Hello everyone, I'm new to this forum and I hope you're all on the way to the better.

Apologies in advance for my bad english but I need help with what I'm going through as I'm not sure if I will ever be the same person as I was before I smoked weed.

I started smoking weed on a regular basis with 14 and it changed my whole life. As I am currently 17 I can say that I should have never started smoking weed.

It all started when I started going to a private school. After the first few weeks in the new school my friend (pascal) and me started smoking weed in the breaks and after school, even though the school could drug test us and get us an ultimatum at any time. I wasn't enjoying these times as much as I should have because now that I think back I remember that I was pretty happy with everything. I got good grades and since I smoked weed on a regular basis my body had adapted and I didn't feel the way I do now when I smoke.

However this all changed about one year later when I got drug tested. The test turned out positive and if I would ever be positive again I would get expelled immediately. This was when I for the first time made a break with weed. From there on I could only smoke weed in the first few weeks of the holidays, in order to stay negative on possible drug tests. My future was more important for me than to get stoned for a bit.

For the next two years I stayed clean for a few months and then smoke regularly for one week (except in the summer holidays 4 weeks) and after such a long time of not smoking I'd only need to take a few puffs of a joint to get my mind blown. The problem was that my friends who are huge stoners smoke about 3-10 joints a day. I always wanted to exploit my risk-free times as much as possible and therefore I would always get so high that I couldn't get much higher.

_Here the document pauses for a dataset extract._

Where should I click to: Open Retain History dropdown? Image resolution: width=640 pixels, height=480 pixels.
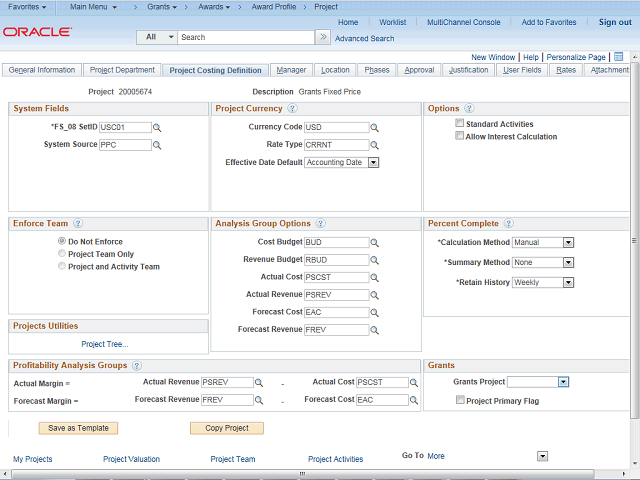click(x=567, y=282)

This is what I believe has triggered my paranoia, anxiety, insecureness and all my other problems. But until now I always thought there is another way out of this. Like I could just take a few hits and that would be enough for the hole day. But that's not how it is. I need to stop now and I need to stop forever. Here's why:

Whenever I smoke weed after a long break I turn anxious, paranoid and extremely unconfident. I always feel like everybody is observing me and talking about me whenever I'm in public. I also often think that my friends aren't actually my friends, that they only hang out with me because they feel bad for me or because I always have weed on me (when I can smoke). I never talk, and if I do, it always comes out wrong and sounds stupid or doesn't make sense. It's like I'm a total different person when I smoke. These symptoms often stay a few weeks or even months after I stopped smoking.

The reason why I'm writing this today is because yesterday I smoked and I had such a "trip" that when I was walking, my legs got weaker and weaker after each step and I had this intense feeling in my head, it's pretty much indescribable, it's like bees flying around in my brain. So at one point I lost equilibrium and fell on the ground, in front of all the people. As I was lying there trying to get control back over my body I heard the people laughing, so I stood up and told them everything's fine I just had a couple of beers to many, they said as long as I got back up everything is alright. Then I went to a private place and played on the ground for a couple of minutes before I walked home.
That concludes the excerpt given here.